Netari’s multi-professional development work has been organized for the years 2008 and 2009, and the Ministry of Social Affairs and Health is funding the operation. Through multi-professional operations, the project aims, on the one hand, to lower the threshold for those young people using the facility to seek social and health services when necessary and, on the other hand, to bring services for young people to network environments. In addition, the project provides Netari youth workers with care management content and further training on referring the youth in question to a specialist. Netari’s most important partners in developing online social and health care are the Helsinki City Social Services Department and the Web Nurse project began fall 2009 in the Helsinki Health Center.

Biggest development step in near future is to secure permanent funding to Finnish online youth work.

(c) Overcoming Obstacles

 c.      What were the main obstacles encountered? How were they overcome? No more than 500 words
There have been few problems in cooperation. In few cities, employees were unable to access the social network sites using the town’s computers. The firewall prevented the access and the firewall settings were not changed in spite of requests. As a result, a commercial Internet connection had to be acquired in the workers’ office in order to access necessary environments. As an example, the Vantaa employees mainly worked at home. In Espoo, one problem was also caused by the restriction over the use of certain applications in the town’s workstations. Similar challenges also took place in Helsinki.

Another clear challenge is finding time for the work. The involved towns were committed to work a certain amount of time in the online environment every month. However, the employees involved in the project often had to carry out their other tasks and they had to do excessive work, in which case some employees had to carry a duplicated workload.
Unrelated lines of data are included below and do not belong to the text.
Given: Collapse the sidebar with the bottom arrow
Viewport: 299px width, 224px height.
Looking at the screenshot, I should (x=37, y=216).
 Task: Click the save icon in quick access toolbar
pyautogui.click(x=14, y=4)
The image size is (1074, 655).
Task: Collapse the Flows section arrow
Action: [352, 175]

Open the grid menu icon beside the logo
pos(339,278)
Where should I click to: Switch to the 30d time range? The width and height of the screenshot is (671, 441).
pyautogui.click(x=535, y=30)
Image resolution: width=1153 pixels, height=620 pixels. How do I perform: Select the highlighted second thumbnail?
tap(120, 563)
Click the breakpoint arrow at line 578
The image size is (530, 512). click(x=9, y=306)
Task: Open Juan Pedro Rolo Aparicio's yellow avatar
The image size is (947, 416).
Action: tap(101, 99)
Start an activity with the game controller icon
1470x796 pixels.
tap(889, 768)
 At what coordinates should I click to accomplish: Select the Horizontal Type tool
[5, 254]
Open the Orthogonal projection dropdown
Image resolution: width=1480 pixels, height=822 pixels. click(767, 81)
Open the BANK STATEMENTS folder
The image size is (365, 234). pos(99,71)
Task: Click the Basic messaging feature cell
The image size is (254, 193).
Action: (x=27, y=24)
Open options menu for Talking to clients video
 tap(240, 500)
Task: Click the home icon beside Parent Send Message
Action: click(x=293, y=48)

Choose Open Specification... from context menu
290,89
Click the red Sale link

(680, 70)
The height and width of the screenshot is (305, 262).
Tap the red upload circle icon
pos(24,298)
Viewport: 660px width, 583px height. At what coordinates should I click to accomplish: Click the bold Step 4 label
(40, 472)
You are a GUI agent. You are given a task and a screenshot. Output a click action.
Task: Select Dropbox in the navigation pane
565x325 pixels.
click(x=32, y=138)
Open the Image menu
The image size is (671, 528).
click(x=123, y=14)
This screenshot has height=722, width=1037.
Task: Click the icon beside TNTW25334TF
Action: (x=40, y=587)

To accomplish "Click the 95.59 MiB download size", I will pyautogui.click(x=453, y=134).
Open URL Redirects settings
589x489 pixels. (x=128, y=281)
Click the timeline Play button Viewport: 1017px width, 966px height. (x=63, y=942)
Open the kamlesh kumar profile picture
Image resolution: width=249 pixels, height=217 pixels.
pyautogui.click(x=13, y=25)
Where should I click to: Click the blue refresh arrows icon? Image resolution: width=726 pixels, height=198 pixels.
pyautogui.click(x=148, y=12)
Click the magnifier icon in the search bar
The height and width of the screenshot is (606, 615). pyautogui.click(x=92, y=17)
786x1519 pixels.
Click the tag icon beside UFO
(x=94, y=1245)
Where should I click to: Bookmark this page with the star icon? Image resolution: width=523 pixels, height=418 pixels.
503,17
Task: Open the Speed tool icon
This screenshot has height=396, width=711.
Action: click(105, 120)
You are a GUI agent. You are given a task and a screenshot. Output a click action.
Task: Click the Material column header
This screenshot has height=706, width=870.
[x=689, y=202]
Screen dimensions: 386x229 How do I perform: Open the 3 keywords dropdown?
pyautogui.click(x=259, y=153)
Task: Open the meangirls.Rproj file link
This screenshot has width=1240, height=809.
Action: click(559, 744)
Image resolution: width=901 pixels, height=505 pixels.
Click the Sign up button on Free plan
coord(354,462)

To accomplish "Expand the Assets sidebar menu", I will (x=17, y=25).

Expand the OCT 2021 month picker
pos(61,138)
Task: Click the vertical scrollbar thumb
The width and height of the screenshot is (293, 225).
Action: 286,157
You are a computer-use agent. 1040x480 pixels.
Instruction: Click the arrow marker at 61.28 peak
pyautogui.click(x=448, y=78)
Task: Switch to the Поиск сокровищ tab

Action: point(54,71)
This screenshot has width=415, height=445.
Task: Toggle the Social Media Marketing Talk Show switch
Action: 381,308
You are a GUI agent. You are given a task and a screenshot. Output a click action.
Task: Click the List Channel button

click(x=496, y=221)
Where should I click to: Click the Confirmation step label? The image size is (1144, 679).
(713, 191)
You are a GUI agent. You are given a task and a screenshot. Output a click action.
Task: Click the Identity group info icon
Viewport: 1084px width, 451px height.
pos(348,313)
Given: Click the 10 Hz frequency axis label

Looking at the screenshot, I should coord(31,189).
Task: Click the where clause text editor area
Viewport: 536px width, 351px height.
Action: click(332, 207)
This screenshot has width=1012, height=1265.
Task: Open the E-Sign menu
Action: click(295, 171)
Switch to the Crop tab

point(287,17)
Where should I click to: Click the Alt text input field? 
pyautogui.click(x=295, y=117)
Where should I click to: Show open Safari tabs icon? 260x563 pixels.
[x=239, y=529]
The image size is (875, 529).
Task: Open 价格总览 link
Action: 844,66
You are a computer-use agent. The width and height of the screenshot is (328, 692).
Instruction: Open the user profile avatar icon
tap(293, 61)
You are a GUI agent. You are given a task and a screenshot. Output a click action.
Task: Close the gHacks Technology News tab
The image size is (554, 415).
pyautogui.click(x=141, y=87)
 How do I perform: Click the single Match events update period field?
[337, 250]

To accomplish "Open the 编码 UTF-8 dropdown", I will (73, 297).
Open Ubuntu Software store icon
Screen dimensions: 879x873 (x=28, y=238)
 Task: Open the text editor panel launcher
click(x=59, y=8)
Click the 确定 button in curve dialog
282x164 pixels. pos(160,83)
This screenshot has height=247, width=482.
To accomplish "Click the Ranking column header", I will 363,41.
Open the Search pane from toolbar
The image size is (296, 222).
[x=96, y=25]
Since the beginning there has been consulting to the workers supervisors and the workload in these occasions has decreased.

Due to the nature of work, cooperation with commercial service providers is necessary. Our cooperation companies, Sulake Suomi Oy, Sulake Corp and Dynamoid Oy, have made this work possible through their effort and cooperated in very good spirit.
It is useful for municipal youth work that it does not need to invest in the development and maintenance of the online youth work environments; instead, it can focus on its key competence area – youth work. For companies, municipal youth work raises positive publicity in the society.
One problem in cooperation is that all of the wishes and requests related to the development of the environment cannot be carried out because their implementation does not match the objectives of the companies. Whenever cooperation does not produce business profit, municipal cooperation is not a high priority inside companies.

(d) Use of Resources

 d.      What resources were used for the initiative and what were its key benefits? In no more than 500 words, specify what were the financial, technical and human resources’ costs associated with this initiative. Describe how resources were mobilized
The fact that Netari functions in commercial surroundings is exceptional in a local government setting in Finland. The cooperation has worked well and, despite the skeptics’ doubts, the commercial character of the network environment has not caused problems for the performance of youth work. At no stage of the cooperation has money changed hands – instead, the parties feel that they benefit mutually from the current situation. Suvi Lindén, Minister of Communications, has recently spoken about the progressiveness of the Netari.fi project in its use of social media in the public sector at various events.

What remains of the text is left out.